◆ To do ◆
Show each line from the records below in which the word "Given" occurs.

◆ Study material ◆
##########

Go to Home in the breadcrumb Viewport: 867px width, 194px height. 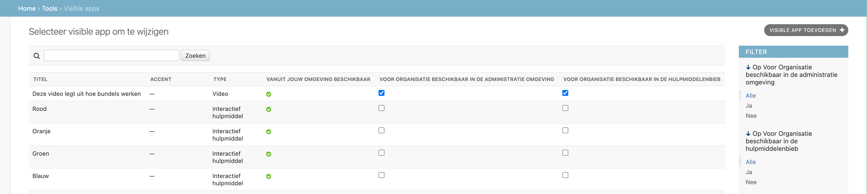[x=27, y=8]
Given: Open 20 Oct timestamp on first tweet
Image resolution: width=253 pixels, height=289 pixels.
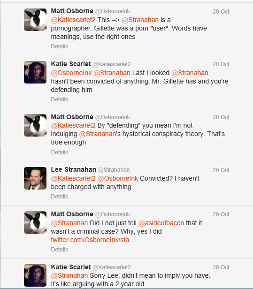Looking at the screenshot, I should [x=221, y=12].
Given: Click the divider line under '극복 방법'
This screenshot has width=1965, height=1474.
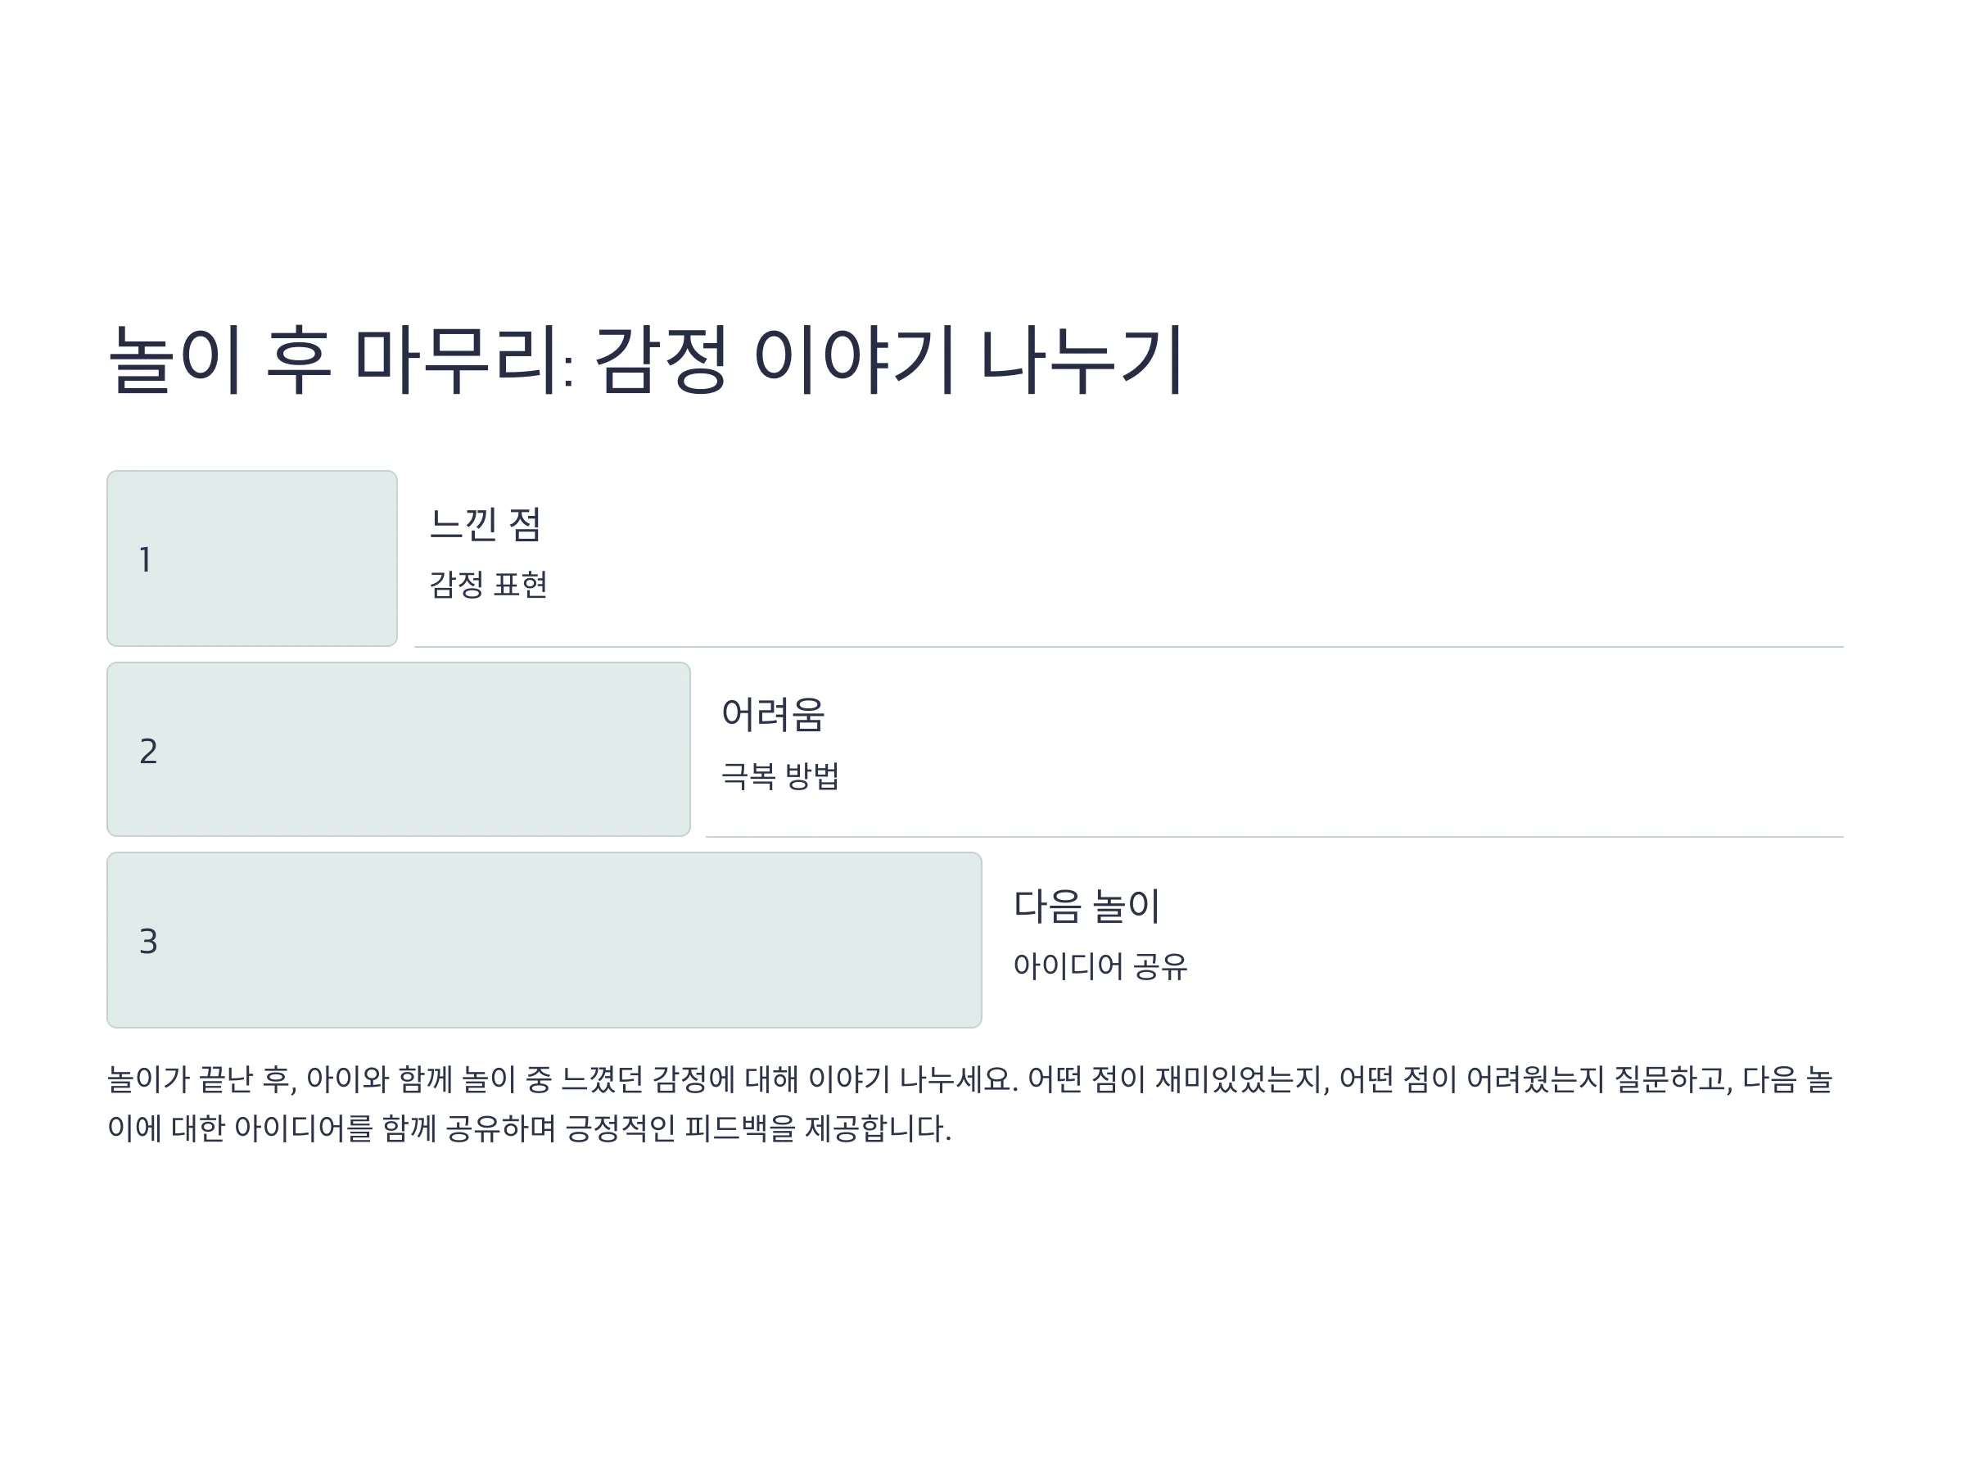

##########

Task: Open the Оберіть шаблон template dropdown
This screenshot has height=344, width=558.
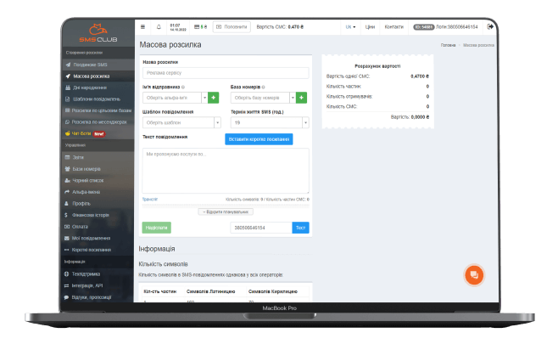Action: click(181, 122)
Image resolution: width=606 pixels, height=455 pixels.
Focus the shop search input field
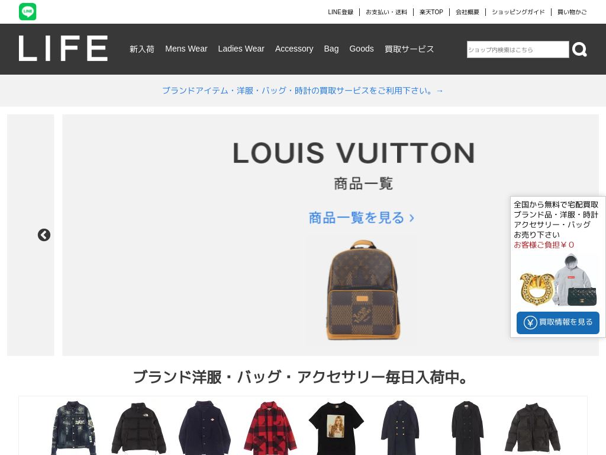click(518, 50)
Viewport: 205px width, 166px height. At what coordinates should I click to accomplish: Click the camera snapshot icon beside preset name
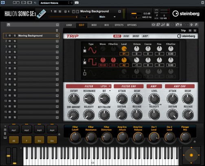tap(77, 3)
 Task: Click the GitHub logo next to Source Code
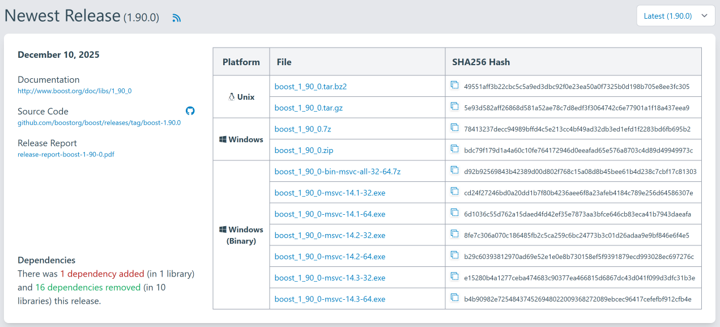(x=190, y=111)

##########

◆ Written answer ◆
Given: Open 20 Oct timestamp on first tweet
Given: Click the divider line under '극복 방법'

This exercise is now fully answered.